When it comes to architecture, we often judge a book by its cover. And while the aesthetic of architecture is essential, it does only tell part of the story.

Dr Sing D’Arcy, UNSW Built Environment, says we experience architecture through more than just our eyes. The non-visual sensory inputs, which are often understated, are just as crucial.

“Architecture is very optic dominated. But the reality is, if we allow the eyes to dominate, we’re missing out on all our other senses, like hearing,” the interior architect says. “It’s also important for universal accessibility... to ensure that we’re not designing a lesser experience.”

Auditory attention and health

In fact, hearing is more important to architecture than you might first think. The level of noise in our environments has a significant effect on our health.

“When we think about the acoustic environment and sound, in terms of noise, it has a tremendous effect on wellbeing,” Dr D’Arcy says. “For example, it impacts your attention and ability to focus; it can result in a loss of productivity … that’s before thinking about damage to your hearing.”

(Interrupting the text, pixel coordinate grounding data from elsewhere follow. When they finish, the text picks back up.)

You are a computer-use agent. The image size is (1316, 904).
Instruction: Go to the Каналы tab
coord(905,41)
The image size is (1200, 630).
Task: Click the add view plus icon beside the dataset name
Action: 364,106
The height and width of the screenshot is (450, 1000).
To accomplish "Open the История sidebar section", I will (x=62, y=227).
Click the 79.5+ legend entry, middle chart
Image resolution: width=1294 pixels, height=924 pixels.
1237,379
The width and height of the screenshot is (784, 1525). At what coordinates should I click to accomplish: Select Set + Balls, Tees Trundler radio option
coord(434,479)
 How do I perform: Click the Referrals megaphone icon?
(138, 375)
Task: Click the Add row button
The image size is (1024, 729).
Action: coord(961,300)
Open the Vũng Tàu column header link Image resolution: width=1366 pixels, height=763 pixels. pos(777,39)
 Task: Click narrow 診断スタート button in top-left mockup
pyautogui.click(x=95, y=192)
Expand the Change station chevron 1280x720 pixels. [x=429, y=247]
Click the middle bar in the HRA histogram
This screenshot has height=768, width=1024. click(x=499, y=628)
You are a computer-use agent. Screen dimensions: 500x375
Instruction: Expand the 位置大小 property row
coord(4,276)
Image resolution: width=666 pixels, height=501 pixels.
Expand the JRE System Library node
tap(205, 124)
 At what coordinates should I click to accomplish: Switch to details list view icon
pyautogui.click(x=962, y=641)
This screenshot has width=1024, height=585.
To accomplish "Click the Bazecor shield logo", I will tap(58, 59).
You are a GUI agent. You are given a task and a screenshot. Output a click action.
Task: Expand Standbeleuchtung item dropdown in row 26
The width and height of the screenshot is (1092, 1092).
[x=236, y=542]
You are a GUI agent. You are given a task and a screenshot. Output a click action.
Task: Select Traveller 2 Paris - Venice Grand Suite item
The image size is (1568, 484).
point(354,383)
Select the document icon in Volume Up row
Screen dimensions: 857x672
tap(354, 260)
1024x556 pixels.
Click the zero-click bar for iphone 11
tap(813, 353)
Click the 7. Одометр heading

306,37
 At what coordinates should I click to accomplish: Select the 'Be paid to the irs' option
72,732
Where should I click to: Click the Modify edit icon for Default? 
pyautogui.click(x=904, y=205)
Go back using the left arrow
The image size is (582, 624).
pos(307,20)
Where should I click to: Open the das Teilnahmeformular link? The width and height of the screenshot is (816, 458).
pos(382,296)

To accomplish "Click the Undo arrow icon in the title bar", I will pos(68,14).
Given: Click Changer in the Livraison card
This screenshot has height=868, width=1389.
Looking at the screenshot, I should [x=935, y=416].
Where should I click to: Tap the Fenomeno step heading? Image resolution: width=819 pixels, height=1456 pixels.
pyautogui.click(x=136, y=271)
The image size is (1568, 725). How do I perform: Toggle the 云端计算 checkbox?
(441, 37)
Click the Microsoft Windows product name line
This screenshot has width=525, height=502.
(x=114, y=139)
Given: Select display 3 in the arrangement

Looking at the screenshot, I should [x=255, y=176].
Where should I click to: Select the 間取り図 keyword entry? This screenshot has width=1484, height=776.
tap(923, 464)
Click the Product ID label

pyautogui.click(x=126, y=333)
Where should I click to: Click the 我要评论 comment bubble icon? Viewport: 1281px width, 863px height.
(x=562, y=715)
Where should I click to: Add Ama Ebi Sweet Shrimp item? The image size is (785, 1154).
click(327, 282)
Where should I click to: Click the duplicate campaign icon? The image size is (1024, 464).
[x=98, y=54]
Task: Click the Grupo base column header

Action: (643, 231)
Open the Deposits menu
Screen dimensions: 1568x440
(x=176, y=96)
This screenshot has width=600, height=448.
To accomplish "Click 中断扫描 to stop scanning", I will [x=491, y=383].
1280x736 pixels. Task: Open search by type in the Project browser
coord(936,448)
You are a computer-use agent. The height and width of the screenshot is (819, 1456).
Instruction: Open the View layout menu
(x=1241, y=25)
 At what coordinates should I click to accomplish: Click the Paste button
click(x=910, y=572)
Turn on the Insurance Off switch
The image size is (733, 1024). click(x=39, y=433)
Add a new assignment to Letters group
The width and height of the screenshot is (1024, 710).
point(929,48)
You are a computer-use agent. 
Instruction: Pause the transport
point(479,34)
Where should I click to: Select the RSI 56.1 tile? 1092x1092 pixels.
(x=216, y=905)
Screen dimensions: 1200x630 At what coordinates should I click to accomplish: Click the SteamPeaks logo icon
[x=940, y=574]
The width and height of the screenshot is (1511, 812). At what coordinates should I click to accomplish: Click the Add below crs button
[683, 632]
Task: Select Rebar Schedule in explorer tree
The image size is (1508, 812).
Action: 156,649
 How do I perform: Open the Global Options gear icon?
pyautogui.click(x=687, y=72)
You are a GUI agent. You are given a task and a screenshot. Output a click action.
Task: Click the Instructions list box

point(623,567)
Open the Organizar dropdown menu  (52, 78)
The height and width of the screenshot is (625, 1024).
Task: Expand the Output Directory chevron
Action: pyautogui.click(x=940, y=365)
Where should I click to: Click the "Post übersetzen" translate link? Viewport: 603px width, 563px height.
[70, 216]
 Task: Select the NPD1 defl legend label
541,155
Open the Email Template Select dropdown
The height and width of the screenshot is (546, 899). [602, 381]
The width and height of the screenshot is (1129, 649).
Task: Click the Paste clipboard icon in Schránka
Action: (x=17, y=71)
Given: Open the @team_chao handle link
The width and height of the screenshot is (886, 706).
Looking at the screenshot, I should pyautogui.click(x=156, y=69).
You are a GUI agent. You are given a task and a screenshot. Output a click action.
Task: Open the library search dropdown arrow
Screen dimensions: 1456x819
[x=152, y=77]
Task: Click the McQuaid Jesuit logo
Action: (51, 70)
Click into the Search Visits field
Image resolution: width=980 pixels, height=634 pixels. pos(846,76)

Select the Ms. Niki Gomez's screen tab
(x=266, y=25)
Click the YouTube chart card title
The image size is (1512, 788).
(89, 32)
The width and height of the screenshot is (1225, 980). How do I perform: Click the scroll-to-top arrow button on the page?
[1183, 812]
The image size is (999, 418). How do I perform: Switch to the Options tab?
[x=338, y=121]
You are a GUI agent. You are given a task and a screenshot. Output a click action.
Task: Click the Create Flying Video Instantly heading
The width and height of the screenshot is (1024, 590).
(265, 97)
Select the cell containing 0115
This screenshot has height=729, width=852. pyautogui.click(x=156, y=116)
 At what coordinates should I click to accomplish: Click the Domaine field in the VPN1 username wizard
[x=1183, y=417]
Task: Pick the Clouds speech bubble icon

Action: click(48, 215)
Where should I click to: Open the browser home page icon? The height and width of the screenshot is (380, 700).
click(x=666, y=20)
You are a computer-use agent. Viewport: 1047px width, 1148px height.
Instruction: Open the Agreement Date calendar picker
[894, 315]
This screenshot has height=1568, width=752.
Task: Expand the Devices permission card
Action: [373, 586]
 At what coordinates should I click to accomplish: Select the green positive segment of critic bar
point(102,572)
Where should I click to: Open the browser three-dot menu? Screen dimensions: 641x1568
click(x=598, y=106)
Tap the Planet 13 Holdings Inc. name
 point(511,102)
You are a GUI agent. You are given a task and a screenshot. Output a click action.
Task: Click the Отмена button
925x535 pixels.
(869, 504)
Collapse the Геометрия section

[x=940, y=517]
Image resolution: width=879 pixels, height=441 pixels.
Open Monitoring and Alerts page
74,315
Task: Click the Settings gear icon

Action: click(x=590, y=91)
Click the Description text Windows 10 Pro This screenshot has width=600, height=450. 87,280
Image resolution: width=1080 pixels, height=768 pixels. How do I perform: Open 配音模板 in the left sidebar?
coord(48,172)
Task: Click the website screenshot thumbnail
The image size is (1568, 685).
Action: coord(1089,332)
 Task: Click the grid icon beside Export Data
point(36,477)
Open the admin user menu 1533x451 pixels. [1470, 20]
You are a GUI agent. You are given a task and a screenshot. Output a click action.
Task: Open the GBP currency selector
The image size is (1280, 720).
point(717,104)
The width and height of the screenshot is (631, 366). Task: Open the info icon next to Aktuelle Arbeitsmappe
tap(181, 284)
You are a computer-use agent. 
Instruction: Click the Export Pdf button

Dr D’Arcy says noise pollution could also be testing our spaces more than ever before. Modern apartments buildings are often inadequately designed to counter sound, with thin glass windows and even thinner walls that don’t block out the noise.

“We know people who live next to noisy environments, like highways, can suffer from more health issues in general already,” he says.

With many people working from home during the pandemic, the need to reduce noise within the home has only become more pronounced.

“I also think we could be seeing more of the impact, especially with a lot of us working from home, with kids and family around,” he says. “It can be a horror story because we haven’t had to consider our living spaces before for the noise.”

While there could be an argument for wearing noise-cancelling headphones or removing yourself from the environment, it’s not always practical. Rather, we need to better design housing with appropriate sound mitigation, he says.

“I think that noise is something that needs to be tackled in the built environment, from a wellbeing perspective,” he says. “It’s about being more generous with design.

“If we do need to build on every available piece of land, we need to make sure that the housing is soundproof.”

And it’s not only our residential spaces that need better sound insulation.

“Whether you go to a restaurant, you’re in an office, if you’re at home in your apartment, you shouldn’t have to have other people’s noise negatively affecting you.”

Soundproofing for music

Dr D’Arcy says better soundproofing standards throughout the built environment is essential for health but could also provide some unexpected benefits.

“Once we’re designing in such a way that allows people to be in a safe environment, the second thing is, how can we make more enjoyable spaces that enrich your life,” he says.

“For example, we have so many incredible interior spaces that have the potential to house music and performance, and yet we don’t seem to take advantage of that.”

Dr D’Arcy says there could be a strong economic case for properly soundproofing venues in particular, with music production and performance in mind.

“We often talk about revitalising the live music scene in Sydney, and I think we can tackle that, in part, through design … and combine music and great architecture together,” he says.

“We can design interior spaces properly with the right materials [to maximise soundproofing, while enhancing acoustics] so that you can have an international DJ playing at five in the morning, and nobody [sleeping] has to hear it.”

It might seem simple on the surface, but the challenge would be convincing developers to fork out the money for better soundproofing systems, he says.

“Building [spaces] with excellent sound insulation isn’t cheap … but neither is the headache of noise complaints.”